*DESCRIPTION OF THE TASK*. Nothing but the data, repeated exactly, belongs in the answer.

*PROVIDED MATERIAL*.

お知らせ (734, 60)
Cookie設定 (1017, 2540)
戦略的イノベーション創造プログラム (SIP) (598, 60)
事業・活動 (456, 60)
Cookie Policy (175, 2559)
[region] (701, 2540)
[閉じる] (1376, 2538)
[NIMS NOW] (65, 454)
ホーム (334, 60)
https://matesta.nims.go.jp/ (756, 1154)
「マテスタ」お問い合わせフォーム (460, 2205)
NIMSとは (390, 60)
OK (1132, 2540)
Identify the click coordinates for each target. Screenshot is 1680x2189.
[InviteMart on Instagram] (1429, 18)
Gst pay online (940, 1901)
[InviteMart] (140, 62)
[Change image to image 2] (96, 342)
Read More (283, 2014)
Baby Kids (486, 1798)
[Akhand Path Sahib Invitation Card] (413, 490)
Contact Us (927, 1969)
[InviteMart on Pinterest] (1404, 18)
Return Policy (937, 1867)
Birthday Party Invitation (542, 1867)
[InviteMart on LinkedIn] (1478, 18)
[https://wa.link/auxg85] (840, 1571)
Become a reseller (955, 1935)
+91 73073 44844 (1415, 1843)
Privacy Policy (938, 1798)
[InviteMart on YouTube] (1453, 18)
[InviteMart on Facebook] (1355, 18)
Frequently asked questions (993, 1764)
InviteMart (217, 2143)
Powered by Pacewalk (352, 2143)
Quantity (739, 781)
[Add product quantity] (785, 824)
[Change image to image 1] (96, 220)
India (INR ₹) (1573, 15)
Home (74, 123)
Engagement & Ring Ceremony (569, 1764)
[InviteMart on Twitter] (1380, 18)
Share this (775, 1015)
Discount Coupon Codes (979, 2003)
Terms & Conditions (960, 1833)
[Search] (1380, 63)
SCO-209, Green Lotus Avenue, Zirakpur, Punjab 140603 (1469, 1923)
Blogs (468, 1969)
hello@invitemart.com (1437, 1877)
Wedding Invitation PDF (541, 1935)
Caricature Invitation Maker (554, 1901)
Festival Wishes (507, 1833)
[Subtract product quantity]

*RESPONSE*.
お知らせ (734, 60)
Cookie設定 (1017, 2540)
戦略的イノベーション創造プログラム (SIP) (598, 60)
事業・活動 (456, 60)
Cookie Policy (175, 2559)
[region] (701, 2540)
[閉じる] (1376, 2538)
[NIMS NOW] (65, 454)
ホーム (334, 60)
https://matesta.nims.go.jp/ (756, 1154)
「マテスタ」お問い合わせフォーム (460, 2205)
NIMSとは (390, 60)
OK (1132, 2540)
Identify the click coordinates for each target. Screenshot is 1680x2189.
[InviteMart on Instagram] (1429, 18)
Gst pay online (940, 1901)
[InviteMart] (140, 62)
[Change image to image 2] (96, 342)
Read More (283, 2014)
Baby Kids (486, 1798)
[Akhand Path Sahib Invitation Card] (413, 490)
Contact Us (927, 1969)
[InviteMart on Pinterest] (1404, 18)
Return Policy (937, 1867)
Birthday Party Invitation (542, 1867)
[InviteMart on LinkedIn] (1478, 18)
[https://wa.link/auxg85] (840, 1571)
Become a reseller (955, 1935)
+91 73073 44844 (1415, 1843)
Privacy Policy (938, 1798)
[InviteMart on YouTube] (1453, 18)
[InviteMart on Facebook] (1355, 18)
Frequently asked questions (993, 1764)
InviteMart (217, 2143)
Powered by Pacewalk (352, 2143)
Quantity (739, 781)
[Add product quantity] (785, 824)
[Change image to image 1] (96, 220)
India (INR ₹) (1573, 15)
Home (74, 123)
Engagement & Ring Ceremony (569, 1764)
[InviteMart on Twitter] (1380, 18)
Share this (775, 1015)
Discount Coupon Codes (979, 2003)
Terms & Conditions (960, 1833)
[Search] (1380, 63)
SCO-209, Green Lotus Avenue, Zirakpur, Punjab 140603 (1469, 1923)
Blogs (468, 1969)
hello@invitemart.com (1437, 1877)
Wedding Invitation PDF (541, 1935)
Caricature Invitation Maker (554, 1901)
Festival Wishes (507, 1833)
[Subtract product quantity]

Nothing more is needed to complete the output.